DIRECTIVE - Reproduce every entry below word for word, leaving out the pictures.

**** THE DATA

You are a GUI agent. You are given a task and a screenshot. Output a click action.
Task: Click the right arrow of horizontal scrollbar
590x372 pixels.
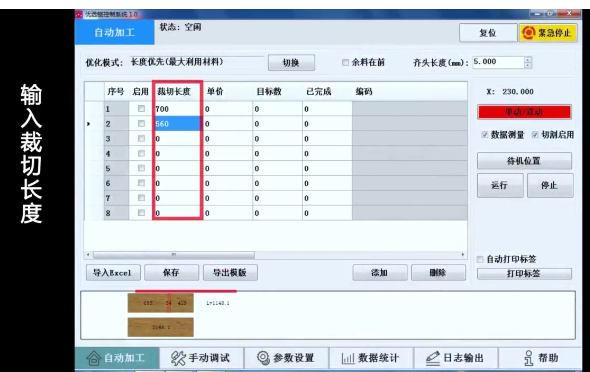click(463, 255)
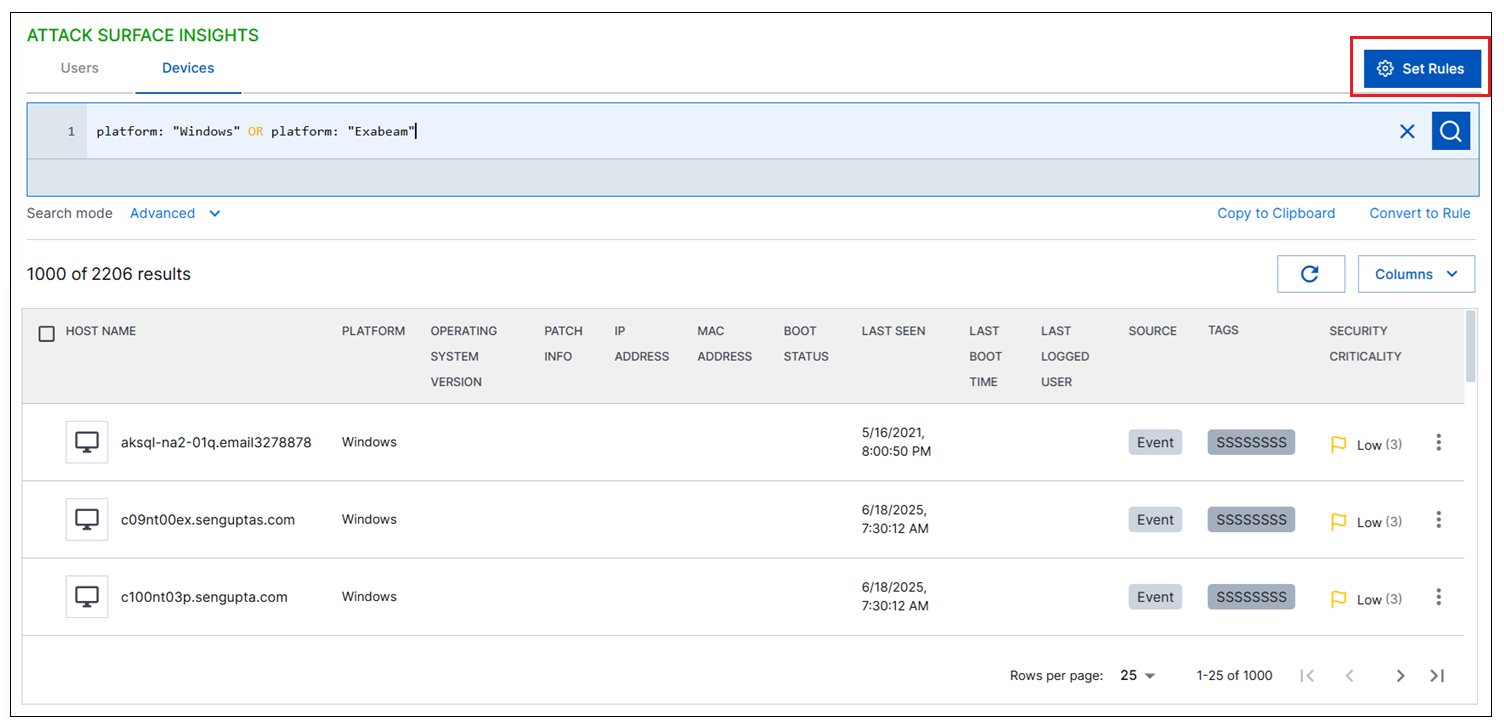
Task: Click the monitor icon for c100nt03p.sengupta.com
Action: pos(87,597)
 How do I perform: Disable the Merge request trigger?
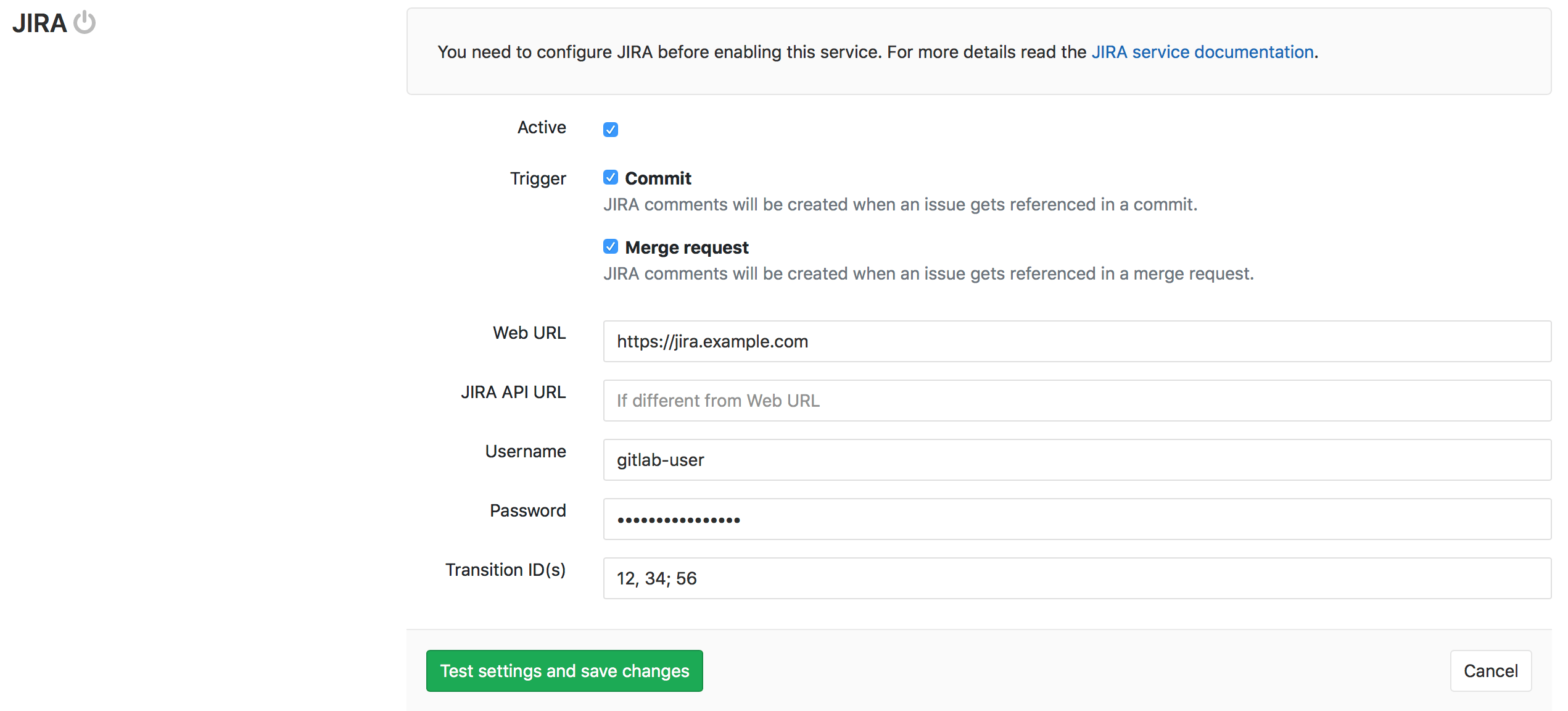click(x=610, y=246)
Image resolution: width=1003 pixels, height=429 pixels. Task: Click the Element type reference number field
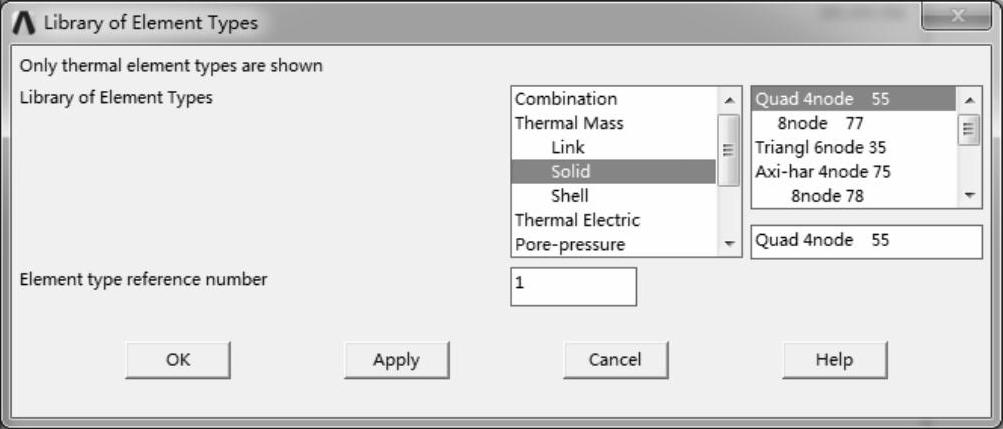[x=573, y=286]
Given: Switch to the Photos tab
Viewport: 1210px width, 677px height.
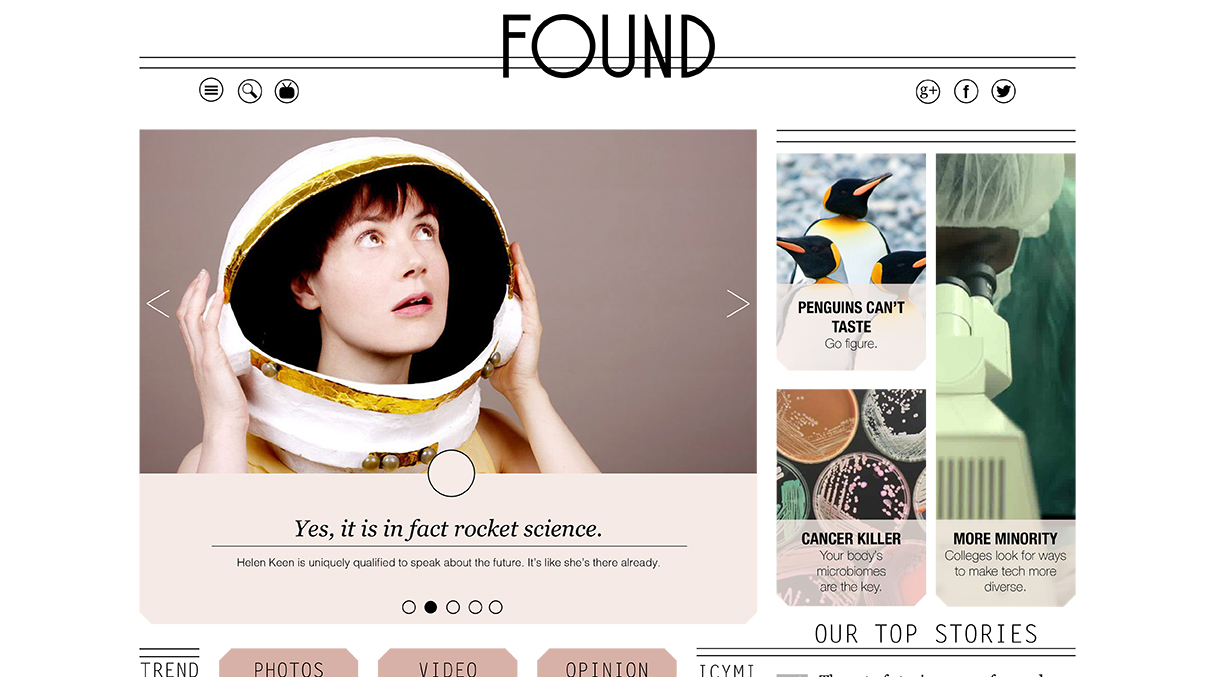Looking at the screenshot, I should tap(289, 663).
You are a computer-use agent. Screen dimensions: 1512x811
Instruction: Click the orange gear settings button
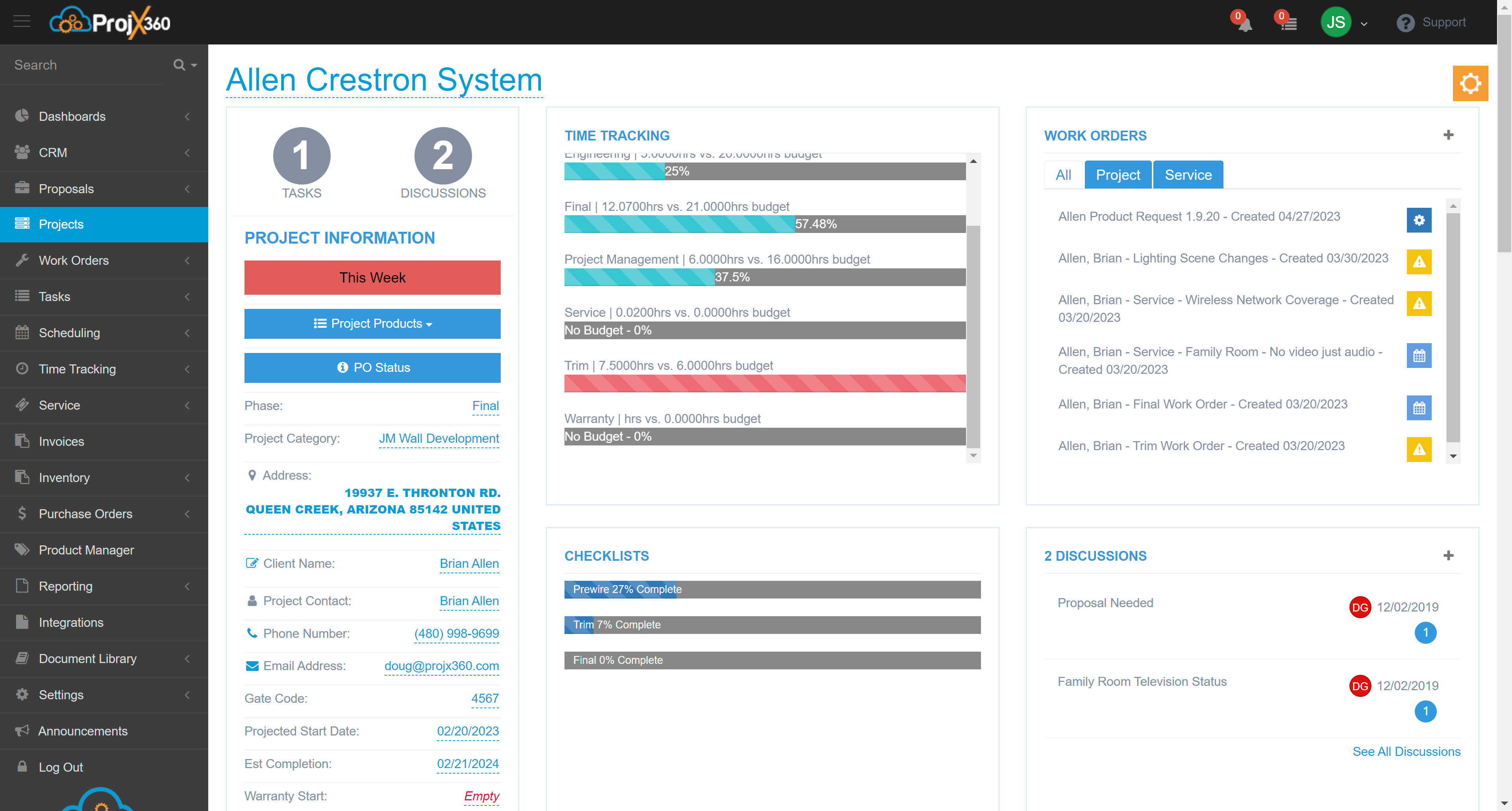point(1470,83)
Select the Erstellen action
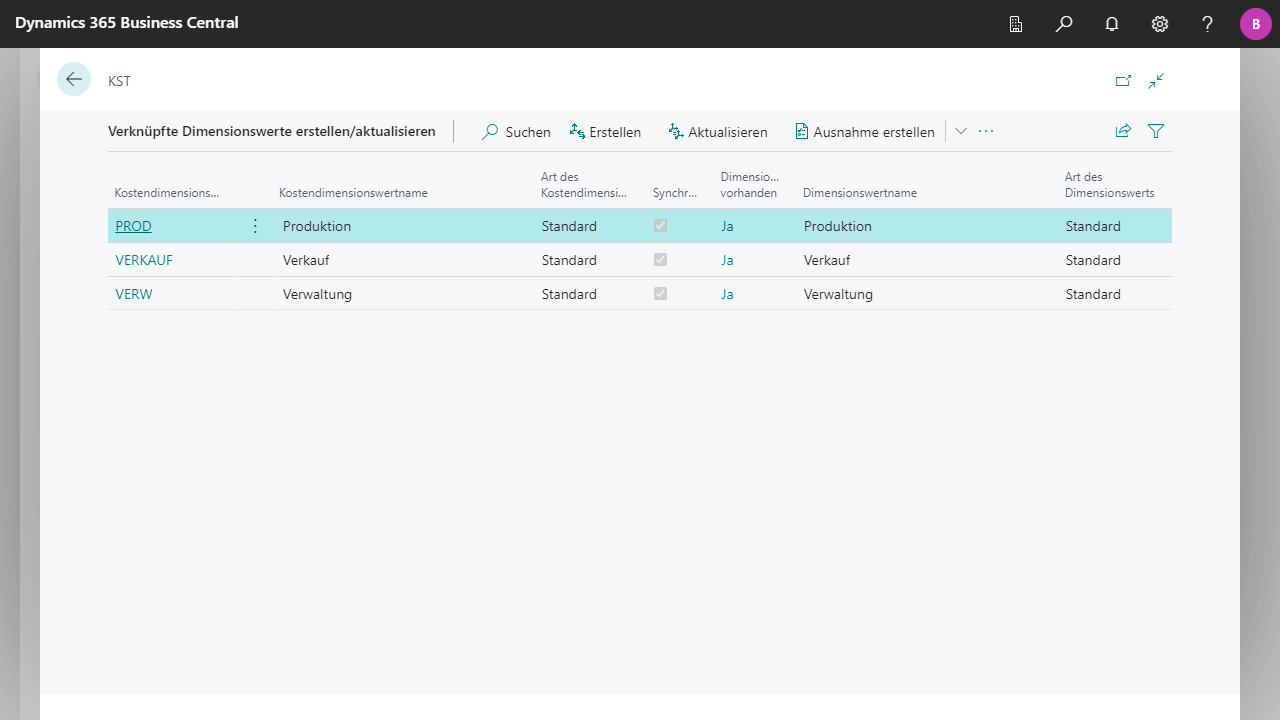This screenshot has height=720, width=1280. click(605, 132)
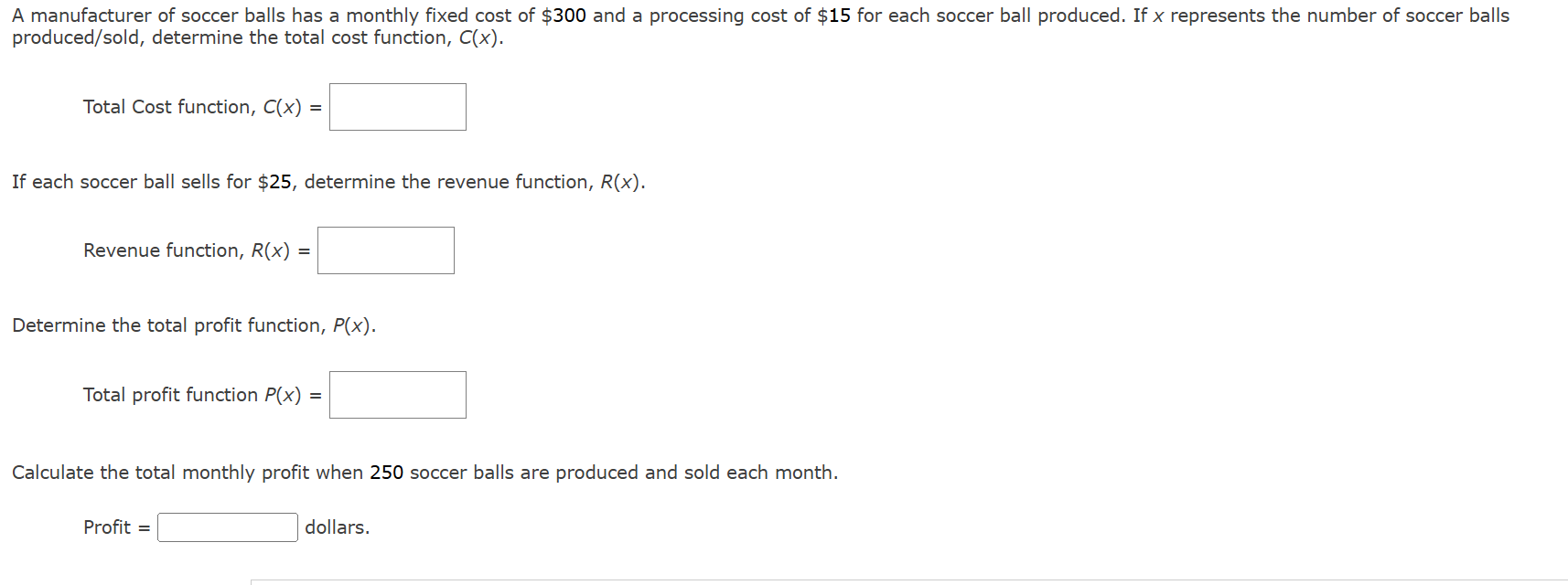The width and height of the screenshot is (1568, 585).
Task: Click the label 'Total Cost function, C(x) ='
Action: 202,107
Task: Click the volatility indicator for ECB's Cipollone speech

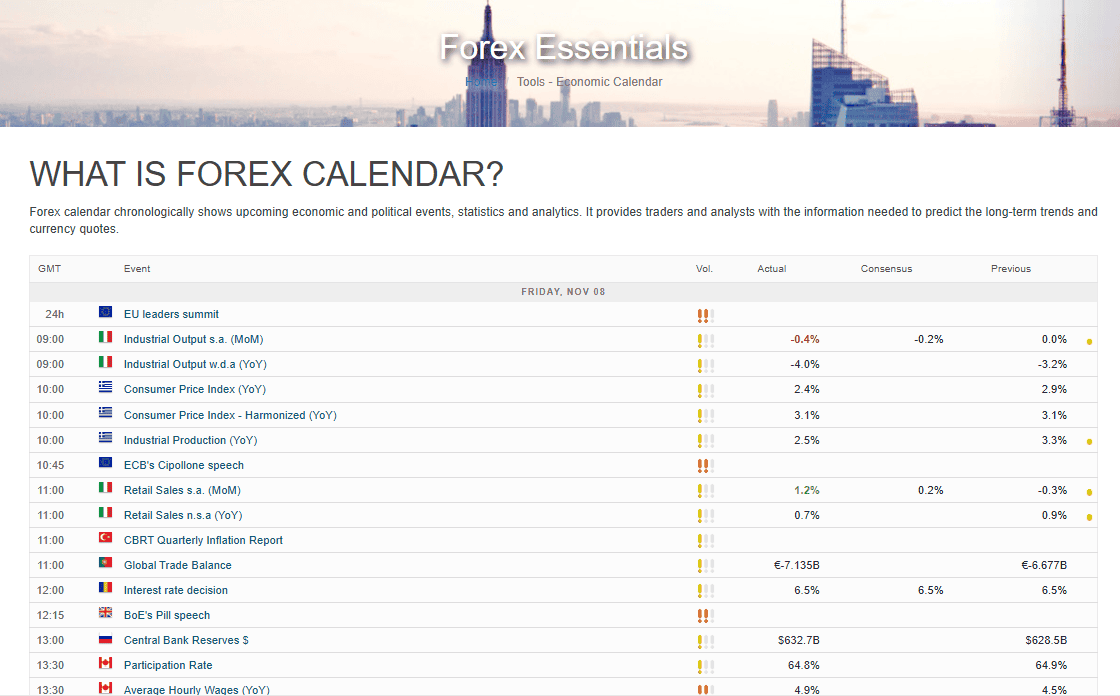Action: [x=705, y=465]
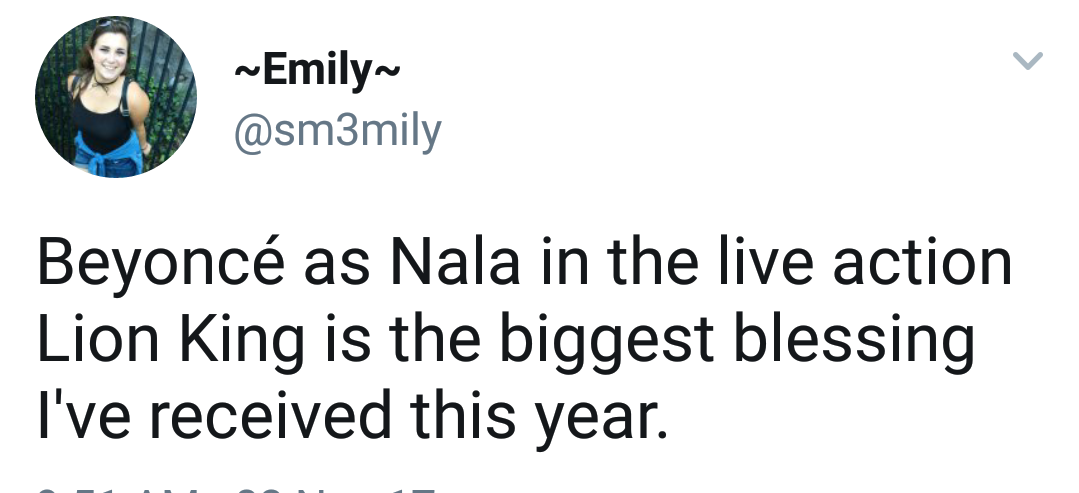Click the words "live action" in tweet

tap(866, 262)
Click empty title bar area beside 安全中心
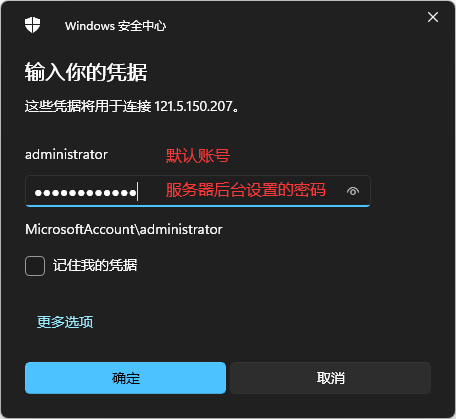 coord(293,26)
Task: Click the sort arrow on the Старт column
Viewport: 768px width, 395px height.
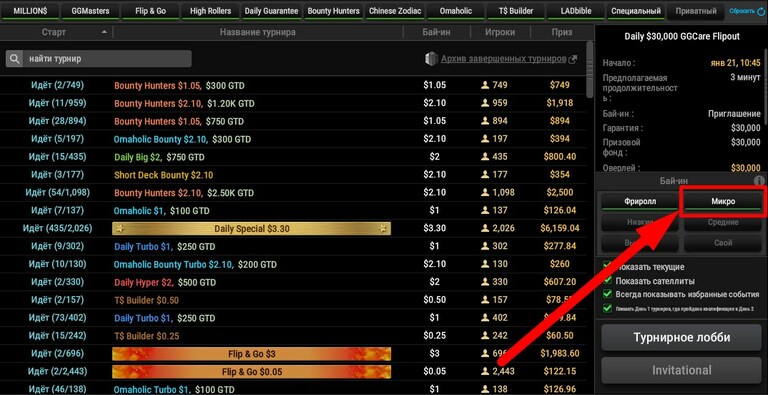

********

TASK RESULT -
You are a GUI agent. You are given a task and a screenshot. Output a click action.
Task: Click the right arrow of horizontal scrollbar
590x372 pixels.
click(463, 255)
Task: Click the monitor icon for c100nt03p.sengupta.com
Action: pos(87,597)
 How do I perform: Disable the Merge request trigger?
click(x=610, y=246)
Image resolution: width=1003 pixels, height=429 pixels. Task: Click the Element type reference number field
[x=573, y=286]
Given: Switch to the Photos tab
Viewport: 1210px width, 677px height.
Looking at the screenshot, I should tap(289, 663).
You are a computer-use agent. Screen dimensions: 1512x811
Instruction: Click the orange gear settings button
point(1470,83)
Select the Erstellen action
This screenshot has height=720, width=1280. click(605, 132)
The width and height of the screenshot is (1568, 585).
Task: Click the label 'Total Cost function, C(x) ='
Action: 202,107
Task: Click the volatility indicator for ECB's Cipollone speech

Action: [x=705, y=465]
Click the words "live action" in tweet

tap(866, 262)
Click empty title bar area beside 安全中心
 coord(293,26)
Task: Click the sort arrow on the Старт column
Viewport: 768px width, 395px height.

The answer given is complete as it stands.